— start Passage given —

The source of the
following excerpt is: The Sermons
of St. Francis de Sales for Lent. This is from the sermon for the third
Sunday of Lent; I’ve excerpted only a small portion of it here.
MUTUAL CHARITY
“Every kingdom divided against itself is
brought to desolation.” Luke 11:17
In
today’s Gospel [Lk 11:14-28], Our Lord insists that every kingdom divided
against itself (not united in itself) is brought to desolation. … These words
are among the most remarkable, noteworthy and important that our Divine Master
ever spoke. For this reason the ancient Fathers carefully interpreted them.
They
agree that our Savior had three kinds of concord or union in mind when He
spoke, where division in any of them results in desolation…Since it would
require too much time to speak of all three unions, I will dwell only on the
third, that which we ought to have with each other. This union or concord has
been earnestly preached, recommended and taught to us by Our Lord, equally in
word and example. He does this so forcibly and in such admirable terms that He
appears to forget to recommend to us the love we ought to have for Himself and
for His Heavenly Father. He does this to better inculcate in us the love and
union He wants us to have for one another. He even calls the Commandment of
love for the neighbor His Commandment
(1) [Jn. 15:12], His most cherished one. He came into this world to teach us,
as our divine Master. Yet nothing is so stressed, nothing stated so completely
as the observance of this Commandment. He does so with good reason, for the beloved
of the Beloved, the great Apostle St. John, assures us that anyone who says
that he loves God and does not love his neighbor is a liar. [1 Jn. 4:20-21]. On
the other hand, he who says he loves his neighbor but does not love God also
contradicts the truth. That simply cannot be. To love God without loving the
neighbor, who is created in His image and likeness [Gen. 1:26-27], is
impossible (2).

— end Passage given —
— start Stored records —

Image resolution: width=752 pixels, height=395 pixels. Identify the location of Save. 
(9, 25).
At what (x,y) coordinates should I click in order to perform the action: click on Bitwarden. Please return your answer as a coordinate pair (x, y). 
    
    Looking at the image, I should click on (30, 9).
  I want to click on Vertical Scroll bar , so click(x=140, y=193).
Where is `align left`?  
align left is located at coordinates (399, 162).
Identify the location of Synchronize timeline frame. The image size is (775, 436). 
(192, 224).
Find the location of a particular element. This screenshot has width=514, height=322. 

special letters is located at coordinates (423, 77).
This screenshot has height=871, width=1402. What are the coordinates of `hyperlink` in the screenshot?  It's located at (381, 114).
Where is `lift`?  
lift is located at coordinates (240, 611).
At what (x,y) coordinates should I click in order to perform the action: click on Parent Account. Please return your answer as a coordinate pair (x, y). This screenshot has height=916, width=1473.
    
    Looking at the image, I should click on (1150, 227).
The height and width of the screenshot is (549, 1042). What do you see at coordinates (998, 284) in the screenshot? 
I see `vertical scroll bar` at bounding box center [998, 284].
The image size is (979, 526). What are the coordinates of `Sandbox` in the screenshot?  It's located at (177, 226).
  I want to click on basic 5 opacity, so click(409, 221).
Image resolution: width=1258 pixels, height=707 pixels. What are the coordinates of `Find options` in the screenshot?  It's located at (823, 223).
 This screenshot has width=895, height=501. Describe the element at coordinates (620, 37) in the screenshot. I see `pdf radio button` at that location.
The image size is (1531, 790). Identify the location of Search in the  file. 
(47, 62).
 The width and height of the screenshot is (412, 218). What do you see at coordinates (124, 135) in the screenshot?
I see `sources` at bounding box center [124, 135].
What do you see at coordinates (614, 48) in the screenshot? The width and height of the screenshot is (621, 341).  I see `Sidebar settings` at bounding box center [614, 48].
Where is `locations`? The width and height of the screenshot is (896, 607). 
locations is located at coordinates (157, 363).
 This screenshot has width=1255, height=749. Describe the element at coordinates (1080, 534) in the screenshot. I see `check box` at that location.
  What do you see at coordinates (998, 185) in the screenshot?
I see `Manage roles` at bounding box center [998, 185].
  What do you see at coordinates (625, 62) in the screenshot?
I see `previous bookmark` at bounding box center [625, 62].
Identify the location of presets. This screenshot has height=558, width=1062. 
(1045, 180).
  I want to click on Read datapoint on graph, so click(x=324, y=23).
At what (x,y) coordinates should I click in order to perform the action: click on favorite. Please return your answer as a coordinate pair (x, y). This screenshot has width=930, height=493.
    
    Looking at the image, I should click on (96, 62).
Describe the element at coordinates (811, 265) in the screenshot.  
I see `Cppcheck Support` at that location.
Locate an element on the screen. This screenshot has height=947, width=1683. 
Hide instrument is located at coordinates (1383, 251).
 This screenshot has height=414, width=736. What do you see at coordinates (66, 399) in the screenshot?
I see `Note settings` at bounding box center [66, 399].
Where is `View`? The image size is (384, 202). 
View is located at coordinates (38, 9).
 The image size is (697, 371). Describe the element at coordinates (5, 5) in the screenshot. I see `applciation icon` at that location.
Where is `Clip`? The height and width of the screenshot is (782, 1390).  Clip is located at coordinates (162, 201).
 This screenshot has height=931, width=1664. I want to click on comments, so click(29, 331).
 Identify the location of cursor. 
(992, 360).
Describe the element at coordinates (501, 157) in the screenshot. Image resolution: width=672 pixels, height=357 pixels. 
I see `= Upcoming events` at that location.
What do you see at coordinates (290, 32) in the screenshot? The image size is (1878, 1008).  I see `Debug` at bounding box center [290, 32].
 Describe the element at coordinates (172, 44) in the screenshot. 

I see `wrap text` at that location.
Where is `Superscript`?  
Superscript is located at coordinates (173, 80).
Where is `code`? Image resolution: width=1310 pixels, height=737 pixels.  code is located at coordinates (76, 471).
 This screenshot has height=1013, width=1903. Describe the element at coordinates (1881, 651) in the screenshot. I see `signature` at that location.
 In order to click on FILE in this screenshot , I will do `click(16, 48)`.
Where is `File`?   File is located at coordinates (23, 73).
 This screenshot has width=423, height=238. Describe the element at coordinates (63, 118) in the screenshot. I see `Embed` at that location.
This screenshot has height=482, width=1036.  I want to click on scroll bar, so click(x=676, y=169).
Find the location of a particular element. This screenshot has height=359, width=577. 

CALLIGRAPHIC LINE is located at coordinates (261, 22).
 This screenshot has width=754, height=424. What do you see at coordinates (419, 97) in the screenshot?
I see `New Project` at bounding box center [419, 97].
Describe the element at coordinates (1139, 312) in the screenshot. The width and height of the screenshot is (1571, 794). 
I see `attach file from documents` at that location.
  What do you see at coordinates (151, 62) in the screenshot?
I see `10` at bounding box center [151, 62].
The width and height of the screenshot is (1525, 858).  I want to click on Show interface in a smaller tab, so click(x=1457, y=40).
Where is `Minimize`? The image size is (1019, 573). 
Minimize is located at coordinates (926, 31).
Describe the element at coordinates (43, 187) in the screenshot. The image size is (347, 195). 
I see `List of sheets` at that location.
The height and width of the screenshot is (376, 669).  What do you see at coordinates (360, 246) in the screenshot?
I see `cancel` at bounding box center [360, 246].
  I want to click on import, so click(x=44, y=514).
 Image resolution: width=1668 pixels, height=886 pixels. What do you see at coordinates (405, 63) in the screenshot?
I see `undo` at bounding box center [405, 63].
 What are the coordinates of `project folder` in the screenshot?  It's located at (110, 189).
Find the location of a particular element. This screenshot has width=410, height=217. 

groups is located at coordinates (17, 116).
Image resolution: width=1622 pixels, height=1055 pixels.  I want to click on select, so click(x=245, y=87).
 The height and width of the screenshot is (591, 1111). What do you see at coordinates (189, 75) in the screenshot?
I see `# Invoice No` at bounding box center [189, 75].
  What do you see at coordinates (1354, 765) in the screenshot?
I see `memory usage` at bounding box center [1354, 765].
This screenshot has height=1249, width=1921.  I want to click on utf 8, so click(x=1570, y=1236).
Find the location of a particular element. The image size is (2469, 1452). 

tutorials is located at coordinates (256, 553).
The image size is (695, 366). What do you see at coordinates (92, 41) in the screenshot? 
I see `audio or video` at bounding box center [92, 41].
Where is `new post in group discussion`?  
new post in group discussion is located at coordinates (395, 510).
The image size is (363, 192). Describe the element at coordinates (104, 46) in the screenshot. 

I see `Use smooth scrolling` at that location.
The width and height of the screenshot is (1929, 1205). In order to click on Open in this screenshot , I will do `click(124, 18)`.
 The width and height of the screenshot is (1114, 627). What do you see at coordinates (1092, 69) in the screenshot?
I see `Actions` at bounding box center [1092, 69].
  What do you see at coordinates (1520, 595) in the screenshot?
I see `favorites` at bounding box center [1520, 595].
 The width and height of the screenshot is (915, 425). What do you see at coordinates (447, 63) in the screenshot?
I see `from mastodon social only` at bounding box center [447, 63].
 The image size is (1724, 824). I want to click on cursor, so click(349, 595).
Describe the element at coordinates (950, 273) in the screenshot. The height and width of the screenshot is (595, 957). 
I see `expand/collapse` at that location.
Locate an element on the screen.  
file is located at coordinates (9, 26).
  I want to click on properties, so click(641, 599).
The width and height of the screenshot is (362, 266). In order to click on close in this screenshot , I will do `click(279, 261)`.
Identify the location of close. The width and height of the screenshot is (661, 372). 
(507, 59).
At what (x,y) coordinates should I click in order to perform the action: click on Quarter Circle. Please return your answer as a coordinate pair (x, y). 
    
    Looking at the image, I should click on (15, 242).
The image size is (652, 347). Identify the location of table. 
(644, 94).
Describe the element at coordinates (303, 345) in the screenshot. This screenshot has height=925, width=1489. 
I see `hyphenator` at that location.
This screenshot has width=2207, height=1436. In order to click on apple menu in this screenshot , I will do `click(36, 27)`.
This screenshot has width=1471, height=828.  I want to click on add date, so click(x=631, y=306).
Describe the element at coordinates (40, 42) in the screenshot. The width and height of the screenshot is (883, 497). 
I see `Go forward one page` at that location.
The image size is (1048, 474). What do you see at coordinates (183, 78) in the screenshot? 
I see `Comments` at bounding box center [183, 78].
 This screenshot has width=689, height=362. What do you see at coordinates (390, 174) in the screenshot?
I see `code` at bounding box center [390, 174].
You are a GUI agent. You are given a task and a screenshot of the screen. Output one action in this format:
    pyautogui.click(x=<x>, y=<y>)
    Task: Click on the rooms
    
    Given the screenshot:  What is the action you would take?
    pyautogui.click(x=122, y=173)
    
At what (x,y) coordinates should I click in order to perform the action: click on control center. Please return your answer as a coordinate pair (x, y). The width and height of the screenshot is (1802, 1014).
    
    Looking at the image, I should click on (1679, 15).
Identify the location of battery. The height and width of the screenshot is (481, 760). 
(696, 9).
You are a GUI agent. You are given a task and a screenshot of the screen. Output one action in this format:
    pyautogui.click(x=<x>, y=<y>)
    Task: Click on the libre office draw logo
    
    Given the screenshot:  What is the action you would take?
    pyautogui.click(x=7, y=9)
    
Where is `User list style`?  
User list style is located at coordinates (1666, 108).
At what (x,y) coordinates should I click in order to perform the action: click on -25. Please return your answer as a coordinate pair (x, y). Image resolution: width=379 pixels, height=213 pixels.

— end Stored records —

### Required task
List every Bible reference cited in the sermon excerpt on mutual charity.

### Correct output
Luke 11:17; Lk 11:14-28; Jn. 15:12; 1 Jn. 4:20-21; Gen. 1:26-27